Il rapper di origine tunisina Ghali
“Dobbiamo avere ancora un po’ di pazienza. Tornerà tutto come prima, più̀ di prima”. Inizia così un lungo post su Instagram di Ghali, il rapper italiano di origini tunisine che a luglio scorso è stato aggredito da una fan 22enne entrata nella sua villa di Buccinasco nell’hinterland milanese. “Domenico Modugno mi piace di brutto – scrive Ghali – e godo nell’ascoltare la sua musica. Ci sono delle cose che inizi ad apprezzare solo dopo un po’ come il caffè, tutte le verdure, il vino o il mono ciglio che mi sto lasciando crescere. ‘Dna’ dopo 7 mesi dall’uscita è ancora tra i 10 dischi più venduti in Italia. Mi piace osservare come si muovono i miei colleghi e anche se abbiamo già̀ un sacco di nuova musica aspetterò̀ le loro uscite da fan. Sono curioso, ho voglia di ascoltare”. “Da quando quella ragazza (fan?) mi è entrata in casa mettendo in pericolo la vita mia e di mia madre c’è stato un unlock dentro di me – continua Ghali – Non arrabbiatevi con me se mi capiterà di dire di no ad alcune foto e se a testa bassa camminerò veloce. Sto imparando a mettere la mia arte prima di tutto. Non pensavo ci si potesse disintossicare da certe relazioni così velocemente.
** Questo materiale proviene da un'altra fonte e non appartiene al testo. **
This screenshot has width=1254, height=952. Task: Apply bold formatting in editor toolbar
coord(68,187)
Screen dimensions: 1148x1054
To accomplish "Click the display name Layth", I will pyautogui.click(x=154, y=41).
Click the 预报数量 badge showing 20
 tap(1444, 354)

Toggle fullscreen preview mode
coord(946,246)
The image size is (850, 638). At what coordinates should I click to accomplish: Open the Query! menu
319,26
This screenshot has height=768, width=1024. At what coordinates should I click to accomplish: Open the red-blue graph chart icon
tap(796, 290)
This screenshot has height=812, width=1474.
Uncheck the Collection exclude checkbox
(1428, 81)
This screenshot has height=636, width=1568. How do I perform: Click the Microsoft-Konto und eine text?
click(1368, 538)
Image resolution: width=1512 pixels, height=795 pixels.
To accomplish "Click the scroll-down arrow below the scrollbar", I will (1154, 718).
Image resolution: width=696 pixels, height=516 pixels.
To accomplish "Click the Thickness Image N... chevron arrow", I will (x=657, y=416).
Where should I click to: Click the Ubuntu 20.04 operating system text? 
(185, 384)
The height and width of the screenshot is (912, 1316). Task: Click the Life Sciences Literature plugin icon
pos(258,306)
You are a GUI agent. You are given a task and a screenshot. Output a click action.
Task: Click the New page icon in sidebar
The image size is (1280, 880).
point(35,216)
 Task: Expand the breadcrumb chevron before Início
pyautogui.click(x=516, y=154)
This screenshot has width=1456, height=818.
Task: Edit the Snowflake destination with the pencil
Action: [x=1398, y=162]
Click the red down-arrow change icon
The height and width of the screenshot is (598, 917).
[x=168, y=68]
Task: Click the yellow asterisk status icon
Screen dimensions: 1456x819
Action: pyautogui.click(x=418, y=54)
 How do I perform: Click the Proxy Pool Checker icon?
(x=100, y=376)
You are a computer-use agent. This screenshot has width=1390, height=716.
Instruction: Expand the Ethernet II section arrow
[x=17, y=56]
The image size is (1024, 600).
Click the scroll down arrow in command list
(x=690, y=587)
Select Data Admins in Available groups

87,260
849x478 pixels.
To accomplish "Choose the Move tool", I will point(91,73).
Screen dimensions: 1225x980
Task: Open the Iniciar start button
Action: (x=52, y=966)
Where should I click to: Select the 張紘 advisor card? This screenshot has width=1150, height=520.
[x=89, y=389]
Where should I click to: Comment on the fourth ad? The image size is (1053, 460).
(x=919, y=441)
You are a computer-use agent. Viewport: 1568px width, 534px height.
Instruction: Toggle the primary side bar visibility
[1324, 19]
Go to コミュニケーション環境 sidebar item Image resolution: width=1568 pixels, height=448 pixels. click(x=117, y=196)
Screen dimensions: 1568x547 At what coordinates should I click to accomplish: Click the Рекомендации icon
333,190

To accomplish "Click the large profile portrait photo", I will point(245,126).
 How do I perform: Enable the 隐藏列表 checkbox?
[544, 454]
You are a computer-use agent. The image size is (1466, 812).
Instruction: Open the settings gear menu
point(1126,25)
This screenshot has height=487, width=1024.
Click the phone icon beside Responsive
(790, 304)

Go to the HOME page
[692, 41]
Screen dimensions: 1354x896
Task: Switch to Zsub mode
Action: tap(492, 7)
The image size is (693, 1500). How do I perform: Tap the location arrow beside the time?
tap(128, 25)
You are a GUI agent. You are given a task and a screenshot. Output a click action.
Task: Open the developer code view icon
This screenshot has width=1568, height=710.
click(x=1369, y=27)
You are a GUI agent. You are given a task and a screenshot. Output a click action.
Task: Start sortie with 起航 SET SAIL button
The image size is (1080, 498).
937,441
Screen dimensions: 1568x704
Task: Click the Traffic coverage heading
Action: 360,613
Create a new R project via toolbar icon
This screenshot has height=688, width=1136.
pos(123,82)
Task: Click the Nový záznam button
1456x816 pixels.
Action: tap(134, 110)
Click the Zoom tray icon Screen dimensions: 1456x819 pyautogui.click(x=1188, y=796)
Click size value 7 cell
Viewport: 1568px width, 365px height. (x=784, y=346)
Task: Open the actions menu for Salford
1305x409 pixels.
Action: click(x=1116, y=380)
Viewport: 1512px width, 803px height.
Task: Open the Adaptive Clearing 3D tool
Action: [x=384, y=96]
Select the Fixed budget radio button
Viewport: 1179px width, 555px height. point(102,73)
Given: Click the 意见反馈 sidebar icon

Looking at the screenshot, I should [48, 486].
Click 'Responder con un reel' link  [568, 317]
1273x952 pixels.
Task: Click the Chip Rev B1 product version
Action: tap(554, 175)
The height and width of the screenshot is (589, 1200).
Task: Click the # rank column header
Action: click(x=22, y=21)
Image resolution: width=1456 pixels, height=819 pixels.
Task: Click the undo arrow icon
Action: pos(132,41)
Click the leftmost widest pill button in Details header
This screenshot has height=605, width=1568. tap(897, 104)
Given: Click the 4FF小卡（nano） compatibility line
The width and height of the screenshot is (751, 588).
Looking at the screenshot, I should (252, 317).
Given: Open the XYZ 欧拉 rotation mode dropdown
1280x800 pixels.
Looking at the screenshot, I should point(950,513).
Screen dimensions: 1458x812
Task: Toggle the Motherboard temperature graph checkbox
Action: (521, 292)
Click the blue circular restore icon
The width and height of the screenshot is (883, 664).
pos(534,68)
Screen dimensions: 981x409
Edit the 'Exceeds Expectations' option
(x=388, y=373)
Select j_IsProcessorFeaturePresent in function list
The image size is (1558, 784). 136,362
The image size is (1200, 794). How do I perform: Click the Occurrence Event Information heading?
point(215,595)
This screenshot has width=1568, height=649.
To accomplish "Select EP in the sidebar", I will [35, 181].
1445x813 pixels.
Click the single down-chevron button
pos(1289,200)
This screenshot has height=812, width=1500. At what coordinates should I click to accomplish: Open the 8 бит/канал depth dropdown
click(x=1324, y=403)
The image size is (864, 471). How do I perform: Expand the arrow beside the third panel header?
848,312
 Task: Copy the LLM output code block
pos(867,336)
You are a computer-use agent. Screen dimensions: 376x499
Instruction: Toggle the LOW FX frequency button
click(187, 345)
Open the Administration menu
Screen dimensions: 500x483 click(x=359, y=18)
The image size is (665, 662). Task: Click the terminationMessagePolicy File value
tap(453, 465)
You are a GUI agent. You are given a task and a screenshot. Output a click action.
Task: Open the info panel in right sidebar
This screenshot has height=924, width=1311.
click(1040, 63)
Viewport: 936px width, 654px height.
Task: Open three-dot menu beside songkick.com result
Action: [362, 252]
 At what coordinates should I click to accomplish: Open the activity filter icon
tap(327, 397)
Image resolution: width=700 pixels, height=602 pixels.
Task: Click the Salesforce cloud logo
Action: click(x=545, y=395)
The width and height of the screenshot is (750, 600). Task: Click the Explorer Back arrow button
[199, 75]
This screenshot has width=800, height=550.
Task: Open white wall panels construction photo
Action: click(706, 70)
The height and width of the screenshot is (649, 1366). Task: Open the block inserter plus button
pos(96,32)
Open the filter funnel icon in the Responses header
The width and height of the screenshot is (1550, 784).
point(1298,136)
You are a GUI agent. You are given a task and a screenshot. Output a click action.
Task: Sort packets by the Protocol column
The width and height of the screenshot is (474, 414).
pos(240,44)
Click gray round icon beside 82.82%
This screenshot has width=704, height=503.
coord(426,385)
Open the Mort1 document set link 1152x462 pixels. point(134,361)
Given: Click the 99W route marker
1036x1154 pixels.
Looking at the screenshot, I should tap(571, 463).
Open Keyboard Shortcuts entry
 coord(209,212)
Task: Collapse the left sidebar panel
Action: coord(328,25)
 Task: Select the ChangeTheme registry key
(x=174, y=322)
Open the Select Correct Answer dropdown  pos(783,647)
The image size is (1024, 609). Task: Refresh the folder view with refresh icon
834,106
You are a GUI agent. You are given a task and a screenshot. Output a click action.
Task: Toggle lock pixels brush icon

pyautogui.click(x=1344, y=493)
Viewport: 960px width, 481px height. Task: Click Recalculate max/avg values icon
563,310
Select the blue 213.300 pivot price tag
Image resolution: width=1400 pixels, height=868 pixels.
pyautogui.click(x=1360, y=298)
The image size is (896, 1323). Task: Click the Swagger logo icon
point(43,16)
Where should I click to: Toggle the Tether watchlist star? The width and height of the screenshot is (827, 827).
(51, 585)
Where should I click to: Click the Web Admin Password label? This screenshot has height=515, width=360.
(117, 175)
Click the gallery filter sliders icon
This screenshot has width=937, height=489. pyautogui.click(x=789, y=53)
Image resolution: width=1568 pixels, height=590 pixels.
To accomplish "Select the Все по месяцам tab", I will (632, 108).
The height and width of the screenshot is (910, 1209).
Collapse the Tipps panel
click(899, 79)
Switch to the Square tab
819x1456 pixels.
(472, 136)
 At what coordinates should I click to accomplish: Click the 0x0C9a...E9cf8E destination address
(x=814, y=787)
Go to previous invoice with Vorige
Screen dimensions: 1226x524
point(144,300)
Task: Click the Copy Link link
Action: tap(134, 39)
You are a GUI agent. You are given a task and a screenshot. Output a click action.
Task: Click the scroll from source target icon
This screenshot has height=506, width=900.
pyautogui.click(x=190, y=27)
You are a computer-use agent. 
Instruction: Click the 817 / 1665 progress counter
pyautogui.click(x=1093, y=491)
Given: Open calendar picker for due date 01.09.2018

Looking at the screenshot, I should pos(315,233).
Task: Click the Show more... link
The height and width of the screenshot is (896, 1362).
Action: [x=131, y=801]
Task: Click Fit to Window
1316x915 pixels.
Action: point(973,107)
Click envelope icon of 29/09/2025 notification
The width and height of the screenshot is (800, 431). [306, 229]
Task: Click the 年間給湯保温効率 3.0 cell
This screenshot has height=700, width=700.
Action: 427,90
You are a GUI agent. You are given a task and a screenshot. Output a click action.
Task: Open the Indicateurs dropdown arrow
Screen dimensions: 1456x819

In alcuni Paesi arabi ci sono delle rivolte e io non dico niente perché ho paura. In Italia continuano ad arrivare barconi e io zero. Dopo George Floyd feci un video di 8 minuti in cui dicevo la mia ma non ho avuto le palle di condividerlo. A volte avere paura è da egoisti del c… Mio padre pure zero”. “Con certe persone non mi è venuta voglia di parlare nemmeno in un momento fragile come questo. Discuto molto meno con mia madre e ho smesso di fumare sigarette da più̀ di un mese ormai ma essendo la persona meno costante sulla faccia della terra non so come finirà”.